Couples tend to choose each other because something about the other person feels familiar. This can be a good thing if they have the same kind of sense of humour you were brought up with, for example, but it can also be that they re-play past patterns which actually really trigger you. This is a great opportunity to learn and finally let go of those patterns 🙂 but it isn’t usually a smooth ride. Plus, no-one knows as well as your partner how to really annoy or even upset you.
Mindfulness won’t necessarily stop us getting annoyed with each other (though with time it can definitely turn down the temperature) but it can help hugely with how we deal with that annoyance.

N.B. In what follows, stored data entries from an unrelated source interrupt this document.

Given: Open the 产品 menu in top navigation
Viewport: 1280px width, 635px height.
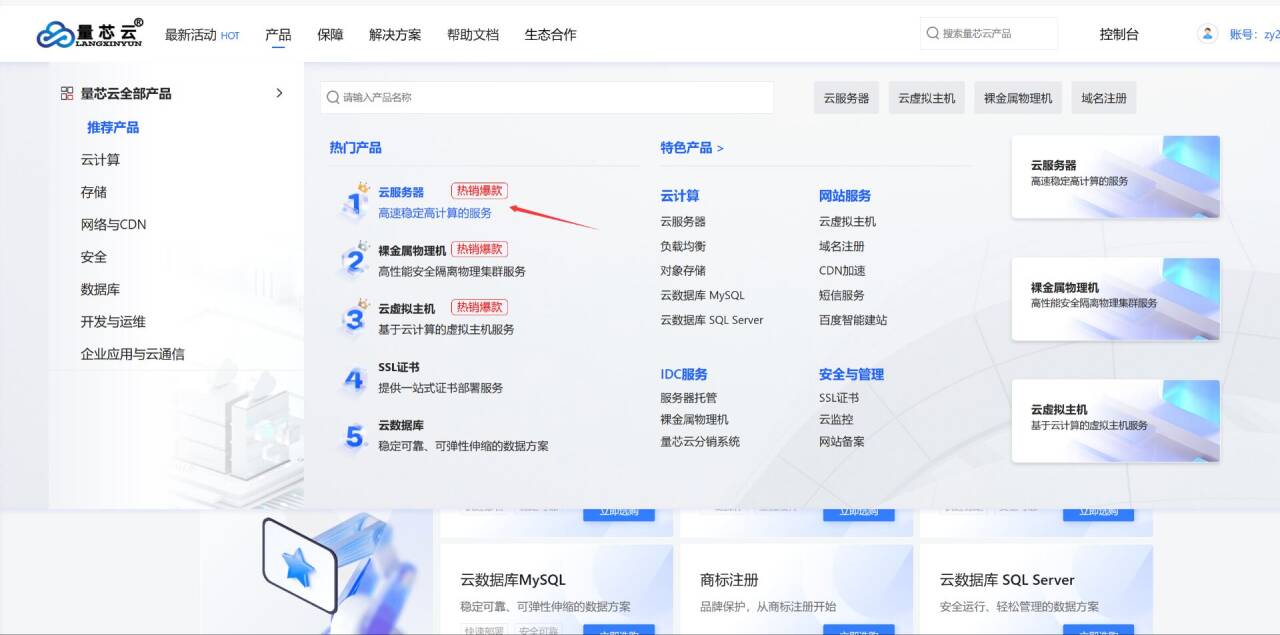Looking at the screenshot, I should pos(278,35).
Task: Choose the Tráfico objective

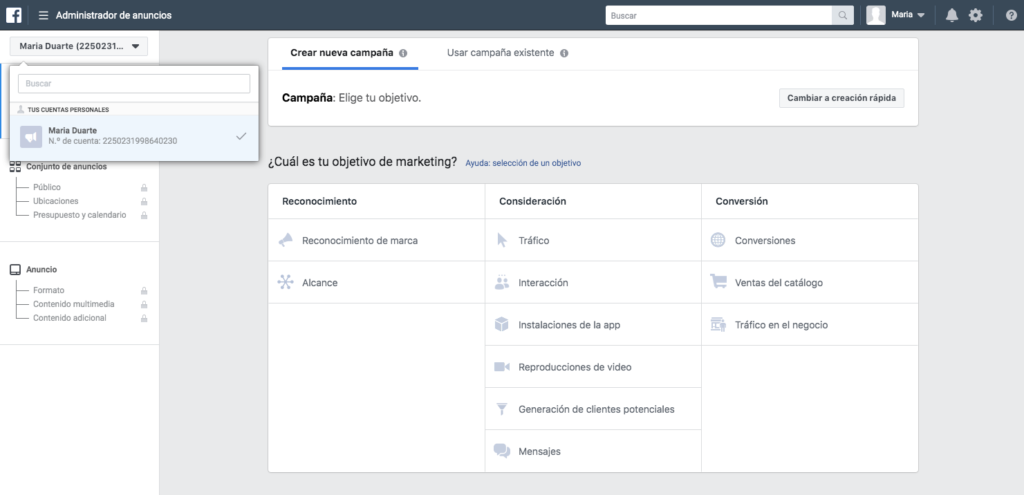Action: click(x=593, y=240)
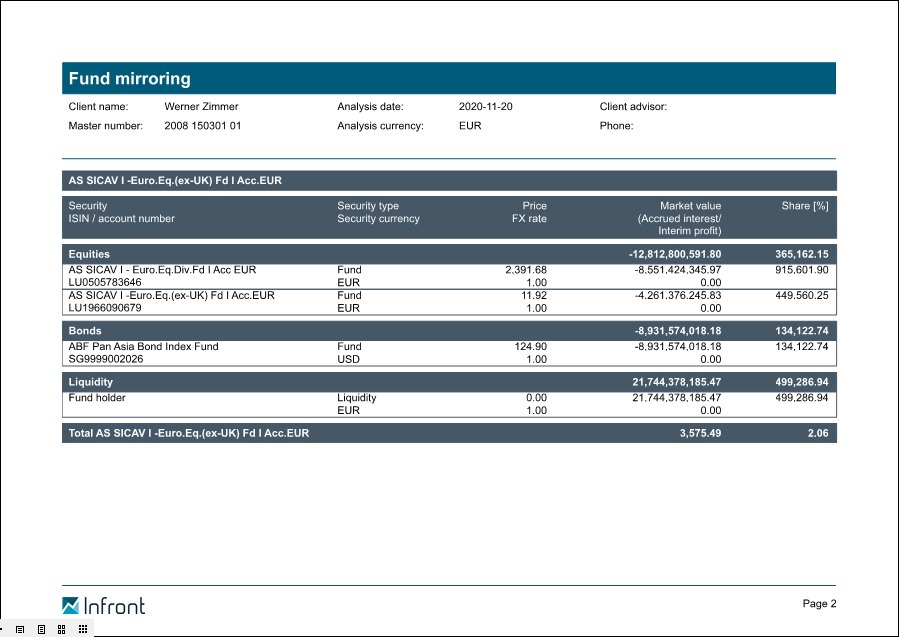Click the Fund mirroring title banner
The width and height of the screenshot is (899, 637).
[x=448, y=79]
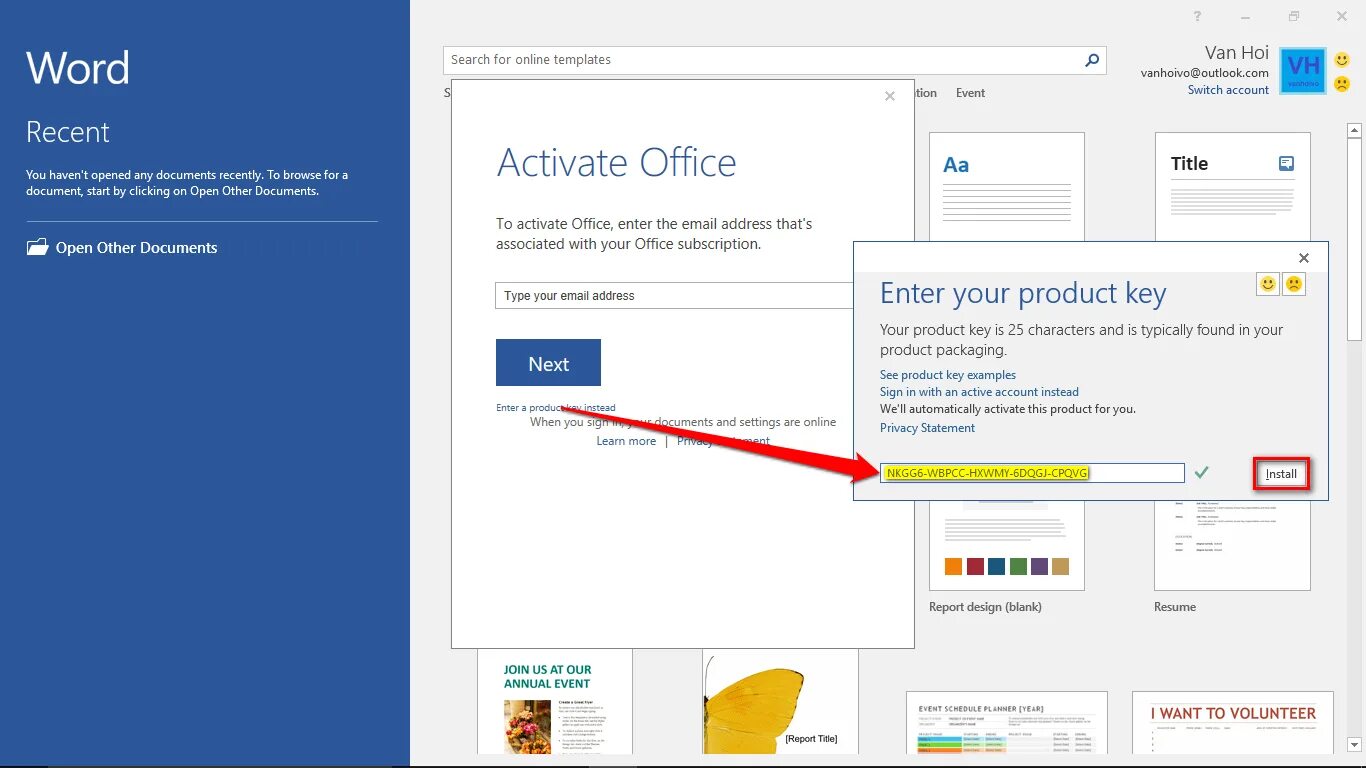1366x768 pixels.
Task: Click Sign in with an active account instead
Action: 979,391
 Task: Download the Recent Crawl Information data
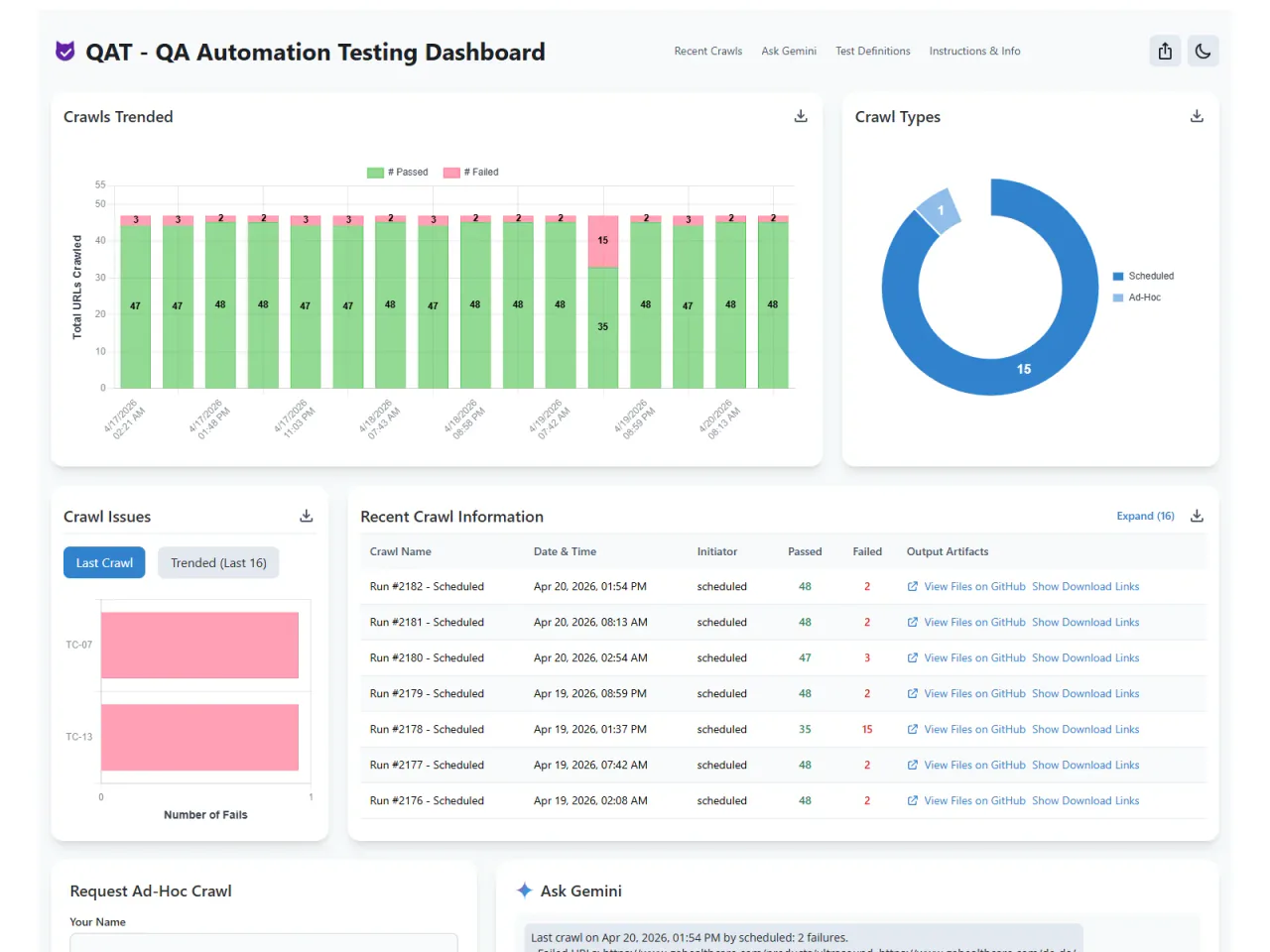click(x=1197, y=516)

How mindfulness can change the brain
A regular mindfulness practice has been shown to strengthen the connections between the amygdala (the primitive, fight-flight part of the brain) and the pre-frontal cortex (the more developed and thoughtful part). This means that although you will still get that instant reaction, you get better and better at being able to stop yourself before you lash out. Mindfulness has also been shown to develop the anterior cingulate cortex, which is connected with the development of our sense of self and our emotional regulation.
Over time, not only will you get better at controlling (not suppressing) your emotions, you will also balance out the spikiness, so you’re on less of an emotional roller-coaster in the first place.
You’ll also get better at spotting the stories we tell ourselves, that actually aren’t that helpful. In terms of couples, these are very often stories about how we are the poor put-upon victim. Obviously if you actually ARE, that’s different, but most of the time, there are definitely two sides to this victim story.
How mindfulness can reduce arguments
Because you become more centred in the present moment, you also become a better listener. You aren’t pretending to listen to your partner while secretly planning the next devastating come-back that will prove you were right all along.
You are also less likely to indulge in the habit of endless criticism (whether inward grumbling or full on complaining), which over time can destroy a relationship.